SAN FELICE SUL PANARO, Italy -- Workers at the small machinery company had just returned for their first shift following the powerful earthquake earlier this month when another one struck yesterday morning, collapsing the roof.

At least three employees at the factory -- two immigrants and an Italian engineer checking the building's stability -- were among those killed in the second deadly quake in nine days to strike a region of Italy that hadn't considered itself particularly quake-prone.

By late yesterday, the death toll stood at 16, with one person missing: a worker at the machinery factory in the small town of San Felice Sul Panaro.
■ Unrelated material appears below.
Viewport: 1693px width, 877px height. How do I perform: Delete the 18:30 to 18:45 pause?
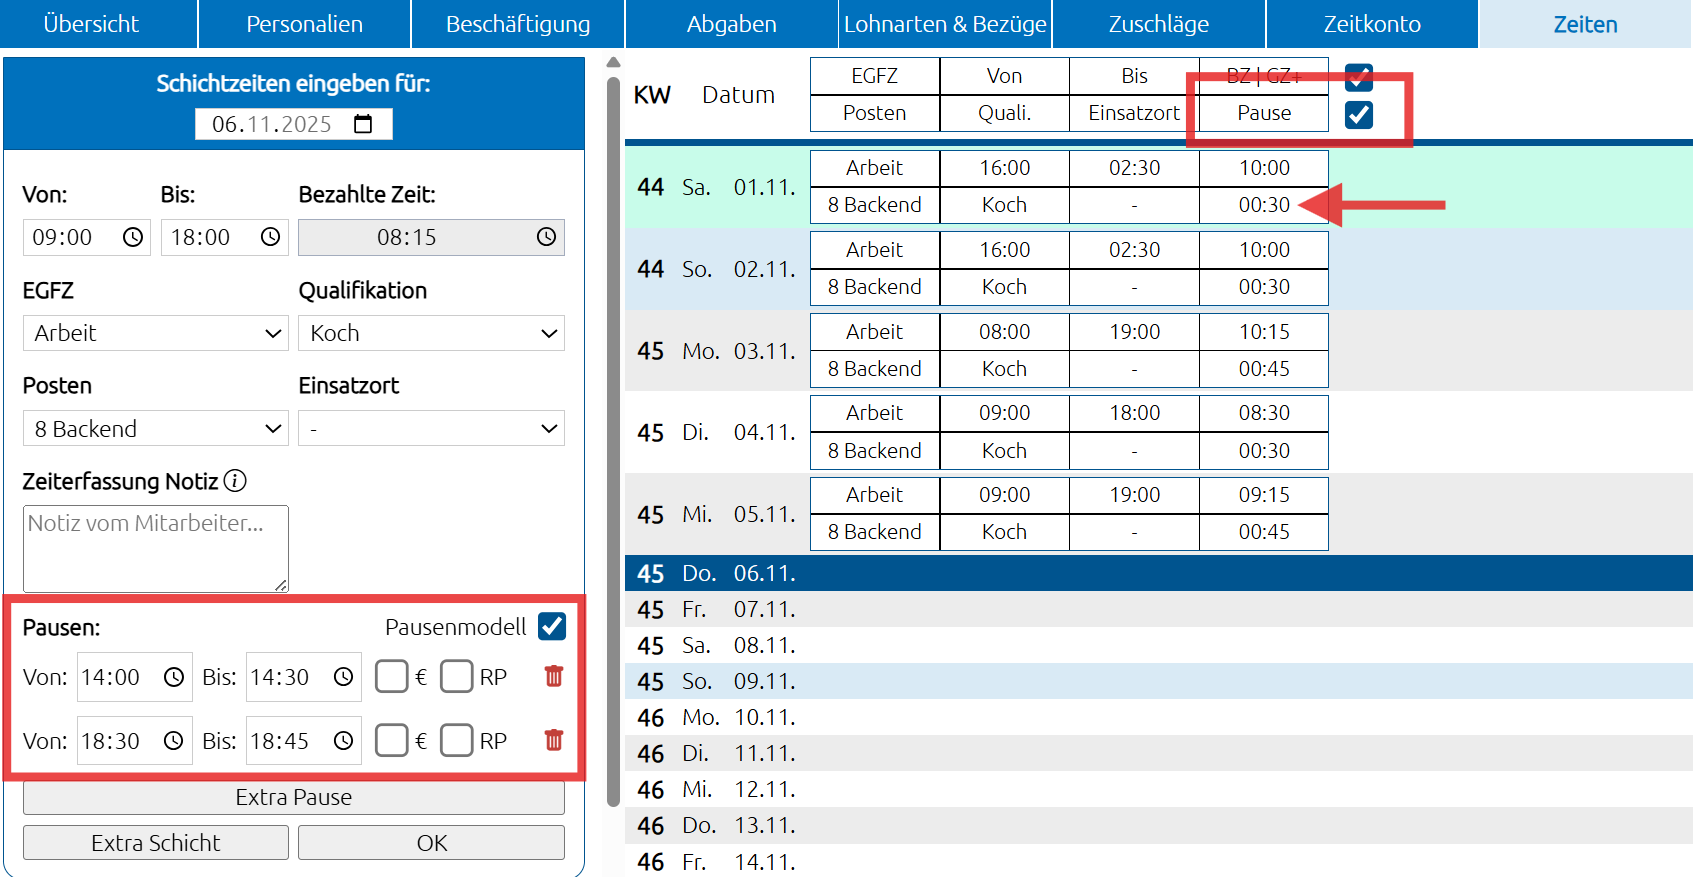(553, 741)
Some 350 people also were injured in the magnitude-5.8 quake north of Bologna in Emilia Romagna, one of Italy's more productive regions, agriculturally and industrially.

The injured included a 65-year-old woman who was pulled out alive by rescuers after lying for 12 hours in the rubble of her apartment's kitchen in Cavezzo, another town hit hard by the quake. Firefighters told Sky TG24 TV that a piece of furniture, which had toppled over, saved her from being crushed by the wreckage. She was taken to a hospital for treatment.

The building, damaged in the May 20 quake, had been vacant since. The woman had just gone back inside it in the morning to retrieve some clothes when the latest temblor knocked down the building, firefighters said.

Factories, barns and churches fell, dealing a second blow to a region where thousands remained homeless from the May 20 temblor, stronger in intensity, at 6.0 magnitude.

The two quakes struck one of the most productive regions in Italy at a particularly crucial moment, as the country faces enormous pressure to grow its economy to stave off the continent's debt crisis. Italy's economic growth has been stagnant for at least a decade, and the national economy is forecast to contract by 1.2 percent this year.

The area encompassing the cities of Modena, Mantua and Bologna is prized for its super car production, churning out Ferraris, Maseratis and Lamborghinis; its world-famous Parmesan cheese, and less well-known but critical to the economy: machinery companies.

As in the May 20 quake, many of the dead yesterday's temblor were workers inside huge warehouses, many of them prefabricated, that house factories.